Until Z-Modellbau took the challenge to manufacturer a Z Kof II with a Motor (!!!!) our choice was limited to mechanical rolling non-motorized Kof’s by Schmidt and Railex.
The Railex example here is cast brass (red paint scheme lettered for DB with open cab and black running boards) with fine detailing inside the cab, it was a very good example of a Kof II that Railex produced along with variations of this type.
Headlamps are non-working in both locomotives but Z-Modellbau rendered them white in perfect circles versus Railex which are hand-painted silver.

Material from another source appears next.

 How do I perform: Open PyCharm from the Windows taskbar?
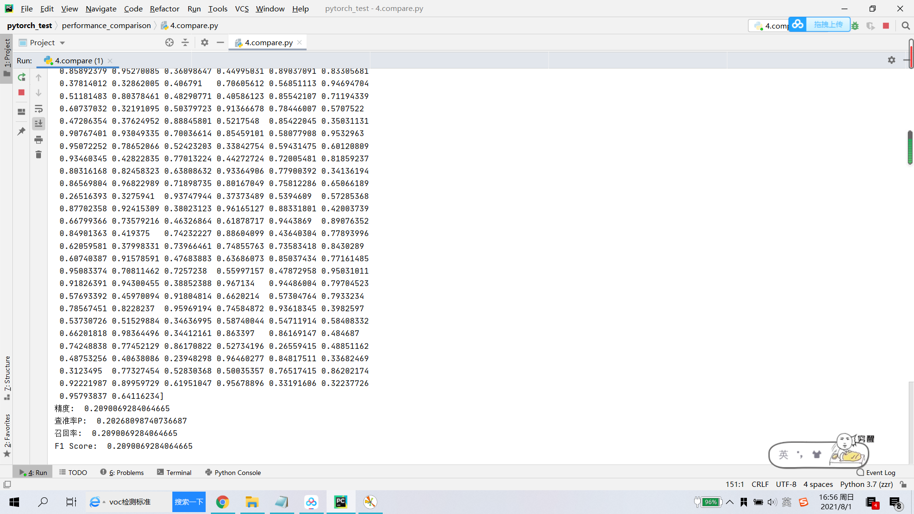(x=340, y=502)
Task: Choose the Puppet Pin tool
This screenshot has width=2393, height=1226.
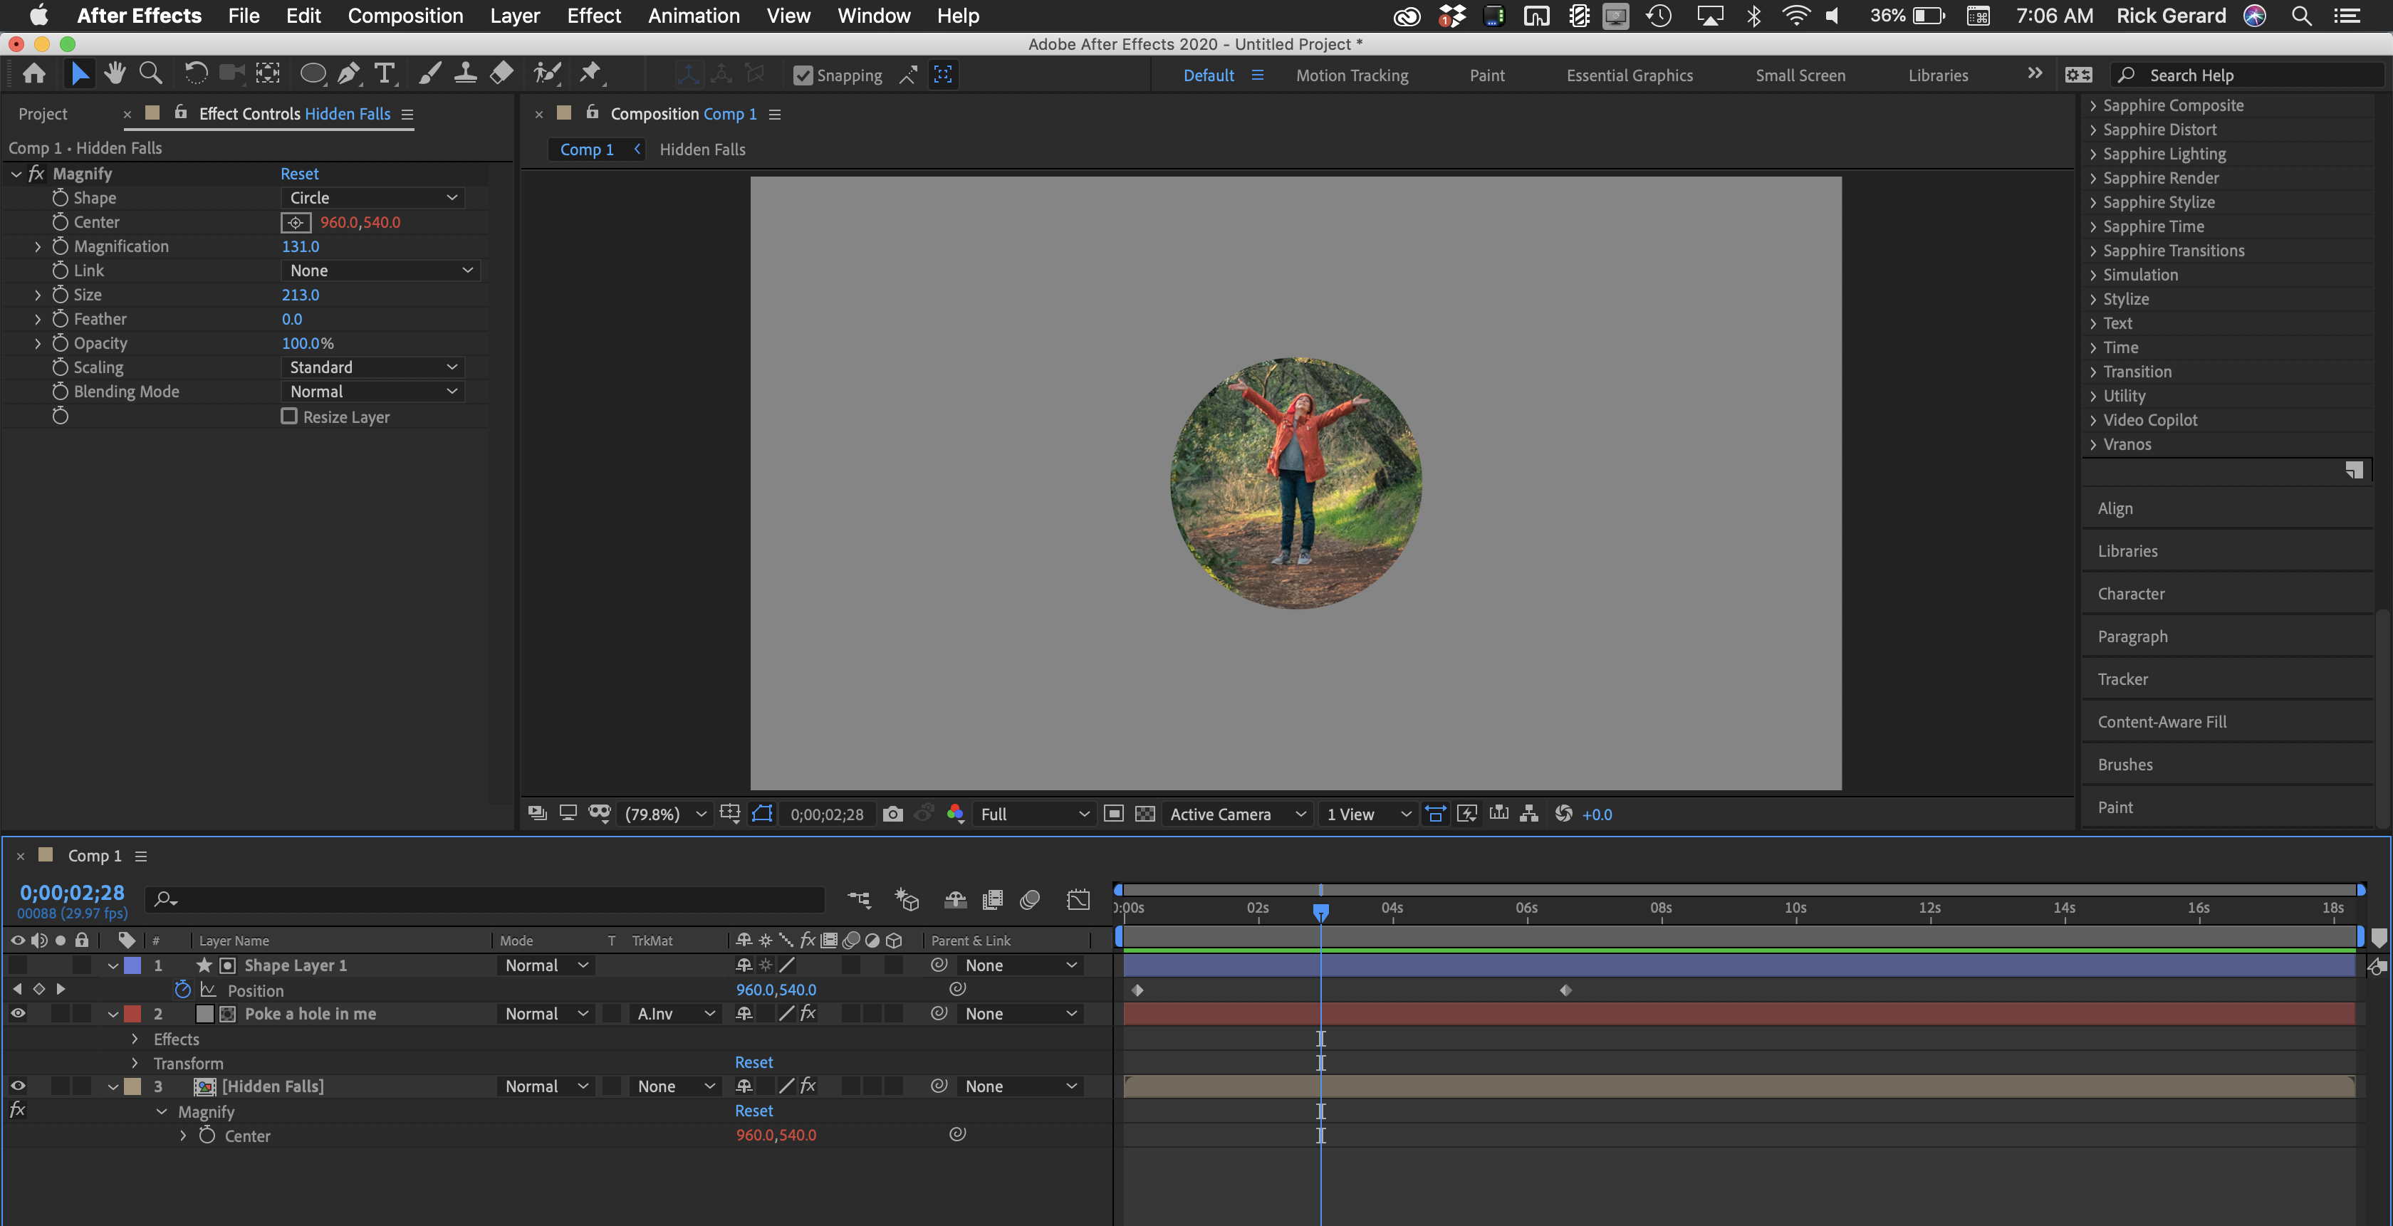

What to do with a non-working model train: use it of course! Before brushless motors manufacturers of Z gauge had certain limitations placed on their ambitions. Z gauge is already small in size so therefore modeling the smallest prototypes yield problem after problem including where to put a motor and gears. The solution with their larger steam locos and tenders was locating the drive mechanism within a passenger or freight car hence they were called “ghost cars” because they became hidden locomotives, but they allowed the locomotive to pull cars so to speak figuratively not literally. I collect Railex, they are beautiful and fun to behold. As for ghost cars I have never owned one, I understand they can be temperamental and many I see for sale are offered “not working”. Ghost cars can be built by industrious engineers with a clever creative side which describes most of us Z-scalers, if you choose the to take the challenge the rewards are big and stalled trains from 19th century Germany may come to life on your railway line.
Photo: no couplers on Railex, Z-Modellbau uses Marklin compatible couplers of their own design that unobtrusive in this small loco
Now the time is ripe for ambitious manufacturers to create smaller locos in Z that function, today brushless motors from Switzerland are available in a variety of small sizes so releasing new locos with this motor should be easy? Wrong. From idea to final market ready model is a design and manufacturing “Matterhorn” so to speak. Having the idea is the first step followed by researching the prototype’s blueprints, putting into scale, designing the parts and assembly. Every step is time consuming and difficult with a fair share of creative thinking, ingenuous problem solving and sheer expertise in tooling and production. The latter always flabbergasts me, how can anyone be gifted with such abilities that tiny tiny tiny details appear in such small locos at the same time concealing their build.
With the Railex Kof which is cast with add-on parts in cast brass the model is beautiful with a securing plate screwed to the undercarriage that simply holds the wheel-sets on: simple and beautifully designed. This example does not have couplers thus making it a stand alone model train.
Photo: Railex Koff hauling livestock boxcar both lettered for DB
The Z-Modellbau Kof II for NSB has an enclosed cab with glazed windows and their own unique design for a Marklin compatible coupler. A 10 volt coreless motor runs the show including gearing that allow smooth acceleration and deceleration but without working headlamps. Headlamps are beautifully modeled as if lit. Locomotive is weighted and balanced due to its metal nature throughout so pulling power is very good.
Photo: Railex Kof II is true to prototypical scale giving the boxcars the impression of great size
Small locomotives serve very important functions including shunting and branchline while others not covered here serve MOW (Maintenance of Way) service, they (speeders) are still smaller than the kofs with one purpose: track inspection.
Siding: seen here are the two livestock boxcars comprising the Marklin 2 car freight set: 86602. For the first time this car type features interior detailing in the form of gates, it also includes laser cut build kit for loading ramp and movable fence sections.